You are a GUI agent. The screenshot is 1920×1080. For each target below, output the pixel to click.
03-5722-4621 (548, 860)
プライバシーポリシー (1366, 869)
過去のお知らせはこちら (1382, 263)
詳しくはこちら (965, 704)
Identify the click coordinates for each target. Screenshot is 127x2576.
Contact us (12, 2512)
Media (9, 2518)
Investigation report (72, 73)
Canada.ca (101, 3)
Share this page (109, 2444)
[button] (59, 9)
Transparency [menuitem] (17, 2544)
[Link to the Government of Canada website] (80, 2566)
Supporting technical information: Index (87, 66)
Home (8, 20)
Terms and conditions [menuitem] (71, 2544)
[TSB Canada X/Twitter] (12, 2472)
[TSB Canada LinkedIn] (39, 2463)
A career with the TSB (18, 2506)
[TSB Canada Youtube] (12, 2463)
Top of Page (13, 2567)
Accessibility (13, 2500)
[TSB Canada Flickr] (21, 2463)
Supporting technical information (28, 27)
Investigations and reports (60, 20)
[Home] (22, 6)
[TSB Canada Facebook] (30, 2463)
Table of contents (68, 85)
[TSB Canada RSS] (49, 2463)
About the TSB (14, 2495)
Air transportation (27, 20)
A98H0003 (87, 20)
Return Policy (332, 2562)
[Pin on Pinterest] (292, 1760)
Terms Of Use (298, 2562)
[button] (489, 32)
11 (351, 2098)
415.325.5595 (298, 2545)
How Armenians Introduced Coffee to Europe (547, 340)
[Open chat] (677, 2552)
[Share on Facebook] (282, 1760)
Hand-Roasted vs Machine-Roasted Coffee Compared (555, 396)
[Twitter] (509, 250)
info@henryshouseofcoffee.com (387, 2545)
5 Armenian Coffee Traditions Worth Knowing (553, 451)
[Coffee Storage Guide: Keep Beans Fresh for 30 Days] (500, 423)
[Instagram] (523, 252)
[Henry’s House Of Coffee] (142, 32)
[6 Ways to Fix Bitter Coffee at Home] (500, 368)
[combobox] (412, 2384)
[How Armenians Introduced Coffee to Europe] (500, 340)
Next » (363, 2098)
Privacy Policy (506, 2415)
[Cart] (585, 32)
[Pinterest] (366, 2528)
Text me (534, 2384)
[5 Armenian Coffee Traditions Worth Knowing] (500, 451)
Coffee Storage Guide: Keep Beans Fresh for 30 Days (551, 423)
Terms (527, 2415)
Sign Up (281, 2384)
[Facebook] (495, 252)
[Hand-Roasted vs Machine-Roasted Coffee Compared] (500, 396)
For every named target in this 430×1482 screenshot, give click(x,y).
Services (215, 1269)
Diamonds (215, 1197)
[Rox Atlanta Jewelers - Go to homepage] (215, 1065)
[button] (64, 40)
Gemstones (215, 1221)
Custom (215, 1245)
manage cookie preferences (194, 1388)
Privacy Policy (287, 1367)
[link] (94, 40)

_____

Assignment — Return, exactly, the lines from the first line of the records above to the line containing "[Coffee Storage Guide: Keep", both included.

Reply to the exercise —
You are a GUI agent. The screenshot is 1920×1080. For each target below, output the pixel to click.
03-5722-4621 (548, 860)
プライバシーポリシー (1366, 869)
過去のお知らせはこちら (1382, 263)
詳しくはこちら (965, 704)
Identify the click coordinates for each target. Screenshot is 127x2576.
Contact us (12, 2512)
Media (9, 2518)
Investigation report (72, 73)
Canada.ca (101, 3)
Share this page (109, 2444)
[button] (59, 9)
Transparency [menuitem] (17, 2544)
[Link to the Government of Canada website] (80, 2566)
Supporting technical information: Index (87, 66)
Home (8, 20)
Terms and conditions [menuitem] (71, 2544)
[TSB Canada X/Twitter] (12, 2472)
[TSB Canada LinkedIn] (39, 2463)
A career with the TSB (18, 2506)
[TSB Canada Youtube] (12, 2463)
Top of Page (13, 2567)
Accessibility (13, 2500)
[TSB Canada Flickr] (21, 2463)
Supporting technical information (28, 27)
Investigations and reports (60, 20)
[Home] (22, 6)
[TSB Canada Facebook] (30, 2463)
Table of contents (68, 85)
[TSB Canada RSS] (49, 2463)
About the TSB (14, 2495)
Air transportation (27, 20)
A98H0003 (87, 20)
Return Policy (332, 2562)
[Pin on Pinterest] (292, 1760)
Terms Of Use (298, 2562)
[button] (489, 32)
11 (351, 2098)
415.325.5595 (298, 2545)
How Armenians Introduced Coffee to Europe (547, 340)
[Open chat] (677, 2552)
[Share on Facebook] (282, 1760)
Hand-Roasted vs Machine-Roasted Coffee Compared (555, 396)
[Twitter] (509, 250)
info@henryshouseofcoffee.com (387, 2545)
5 Armenian Coffee Traditions Worth Knowing (553, 451)
[Coffee Storage Guide: Keep Beans Fresh for 30 Days] (500, 423)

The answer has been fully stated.